There were no such heroics in the final against Aleah Nickel of the Swift Current Wrestling Club.
“In the gold-medal match, honestly I got killed,” Friesen said, with a laugh. “This girl was a second-year juvenile and I am a first-year juvenile and she was awesome.”
The Grade 11 student at Governor Simcoe ended up losing 10-0 to Nickel, a member of Canada’s national team.
“I was wishing I was on top, but I was happy,” she said. “I was proud of myself.”
The match was one more invaluable lesson in her young wrestling career.
“I’m learning how to lose and you learn more in defeat than you do in victory,” the 2019 OFSAA bronze medalist said.

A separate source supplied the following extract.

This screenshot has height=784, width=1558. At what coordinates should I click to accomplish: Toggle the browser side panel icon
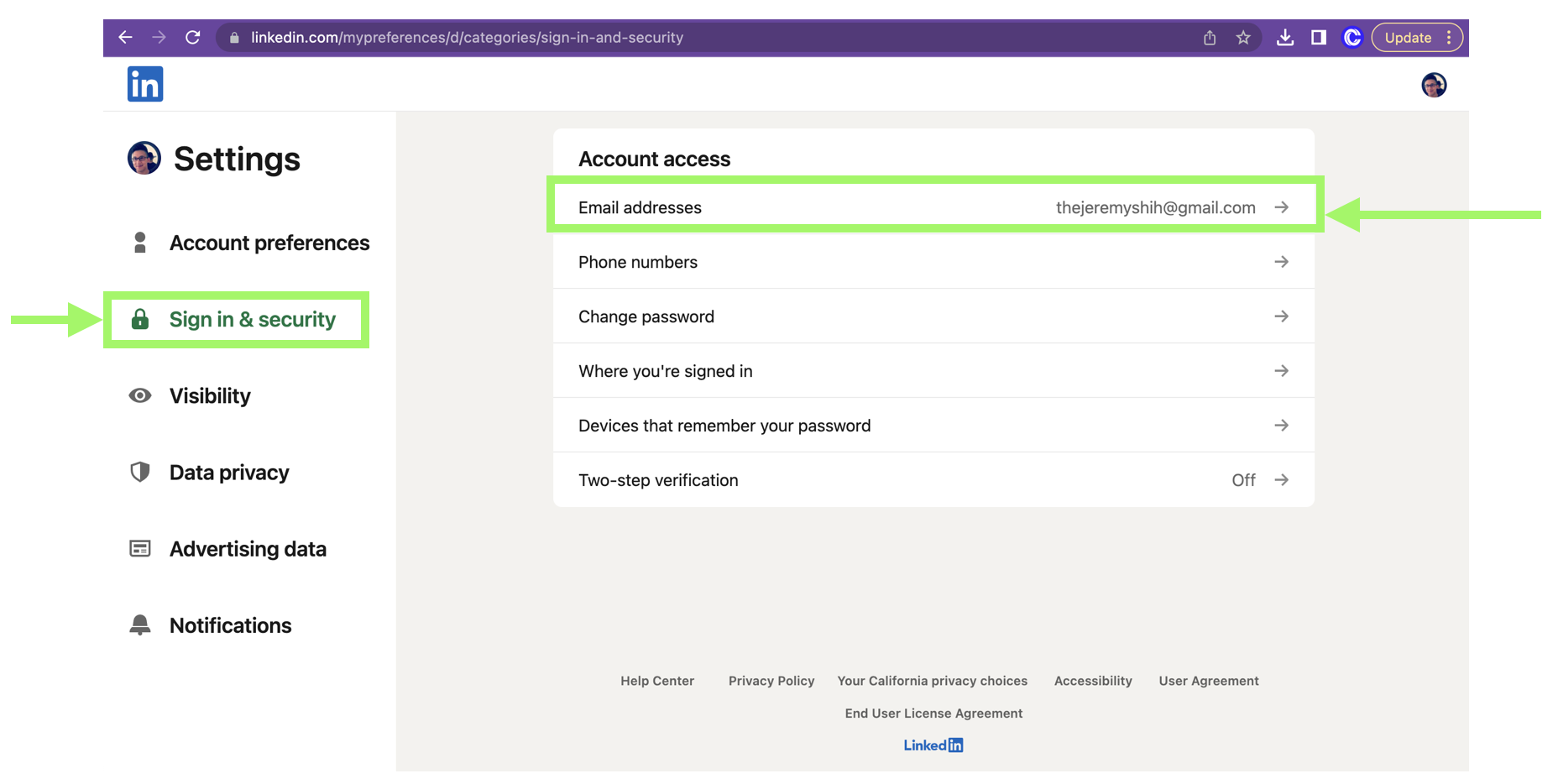[x=1318, y=38]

The biggest lesson she learned from her first trip to nationals is that anything can happen.
“It’s all heart and you have to want it.”
The silver is still a remarkable result for Friesen, who has only been wrestling for one calendar year. She is proud of how far she has come in the sport, but also realizes how far she still has to go.
“I have done pretty good so far, but there is still so much that I have to learn to be able to be the girl who is winning 10-0 instead of losing,” she said.
Getting there will be accomplished by training throughout the summer.
“It’s going to be a little difficult because track season is in the summer too, but I want to train and get better because I have bigger goals now,” said Friesen, who last spring won gold in the junior girls 80-metre hurdles at OFSAA.
One sport that is now out of the equation is field lacrosse. She was a member of Team Ontario that won gold at the 2018 under-19 field lacrosse championships.
“Even though I have been talking to schools and stuff (about possible scholarships), I decided that it wasn’t what I loved any more and there are better things that I could be doing with my time,” she said. “I wasn’t really playing for me any more. I was playing for other people and you can’t do that for too long.”
Wrestling is clearly her newest passion.
“I’m not too sure why but every time I am on the mat, I feel simultaneously outside my comfort zone and inside it at the same time,” she said. “I think that is pretty cool.”
She is motivated in the sport by the world champions and world medalists that she trains among in the Brock wrestling room.
“It’s high energy, high intensity and everyone just wants everyone else to get better,” Friesen said. “That is so motivating for me and everybody in the room.”
Given all her athletic pursuits, she finds herself in a constant juggling act balancing school and sport.
“If you add up all my absences, I have been gone for a month this semester,” she said, just before she started laughing again.